PA 10: Exploring the Star Wars Universe

Author

Instructions

This task is complex. It requires many different types of abilities. Everyone will be good at some of these abilities but nobody will be good at all of them. In order to produce the best product possible, you will need to use the skills of each member of your group.

Goals for the Activity

Apply methods of to use lists and iteration (using purrr) to extract data from various non-tabular data sets.
Create new data sets through the cleaning, organization, and joining of data from various sources
Create visualizations to explore the data
May the force be with you!

THROUGHOUT THE Activity be sure to follow the Style Guide by doing the following:

load the appropriate packages at the beginning of the Rmarkdown
use proper spacing
name all code chunks
comment at least once in each code chunk to describe why you made your coding decisions
add appropriate labels to all graphic axes

Review: Extracting Information from Different Data Sets

Here is information about the fist 7 Star Wars films:

View(sw_films)

We are going to explore the data contained in several lists similar to this one (and the previously explored sw_people), combining skills from all of our previous R code learning experiences.

How do the following two codes compare?

sw_films[[4]][["title"]]
sw_films %>% pluck(4,"title")

Insert Answer Here

Suppose we want to pull out just the titles as a character vector, select the correct code (comment out the rest) to perform this action. You may want to run each line of code one at a time (remember Ctrl + Enter for Windows with your cursor on that line of code).

#comment out the incorrect codes
sw_films %>% map("title")
sw_films %>% map_chr("title")
sw_films %>% map_dfc("title")

Suppose we want to apply a function to count the number of specific kinds of ships and vehicles in our data

Notice that for each film, the “starships” vector contains links to information on those starships (though note this data is out of date and should be linked at swapi.dev, not swapi.co).

sw_films[[1]][["starships"]]

So if we can count the number of webpage links that would tell us the number of starships that appear in that movie. Here are three different ways to count the number of urls under starships. Can you think of another? (it is ok if you can’t). Compare and contrast how the three codes work differently to do the same thing.

sw_films %>% map(., "starships") %>% map_dbl(~length(.))
map_dbl(sw_films, ~length(.x$starships))
sw_films %>% map_dbl(., ~length(.x$starships))

Insert Answer

Part 1: Evaluating Hyperdrive in the Star Wars Episodes

We will use the third method from the previous section to extract out the information we want from sw_films. For each row, specify if we should use a regular map(), map_dbl(), or map_chr().

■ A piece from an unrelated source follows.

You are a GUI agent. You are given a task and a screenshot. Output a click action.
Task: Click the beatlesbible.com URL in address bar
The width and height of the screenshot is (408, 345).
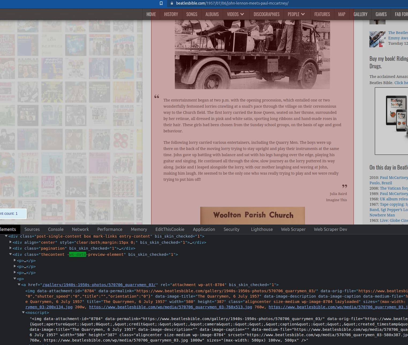(232, 3)
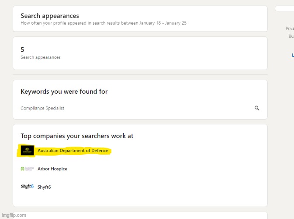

NOTE Sometimes code like this gets a little finicky in R if you try to run it with Ctrl + Enter. Instead, use the code chunk green arrow to run the whole code chunk or highlight all of the code and then use the shortcut to run it.

sw_ships_1 <- sw_films %>% {
  tibble(
    title = map____(., "title"), #character
    episode = map____(., "episode_id"), #numeric
    starships = map____(., ~length(.x$starships)), #numeric
    vehicles = map____(., ~length(.x$vehicles)), #numeric
    planets = map____(., ~length(.x$planets)) #numeric
  )}
sw_ships_1

Let’s do a bit more data cleaning to 1) assign the Trilogy classification to each episode, 2) calculate the total number of starships (which have hyperdrive) and vehicles (which do not have hyperdrive), and 3) calculate the proportion of total ships that have hyperdrive. Fill in the missing codes.

sw_ships <- sw_ships_1 ____  
  #create a new variable called trilogy
  ____(trilogy = case_when(episode %in% 1:3 ~ trilogies[1],
                             episode %in% 4:6 ~ trilogies[2],
                             episode %in% 7 ~ trilogies[3])) %>% 
  #create a new variable called total_ships which adds vehicles and starships together
  ____(total_ships = vehicles + starships) %>%  
  #create a new variable called prop that calculate the percent hyperdrive
  ____(prop = starships / total_ships * 100)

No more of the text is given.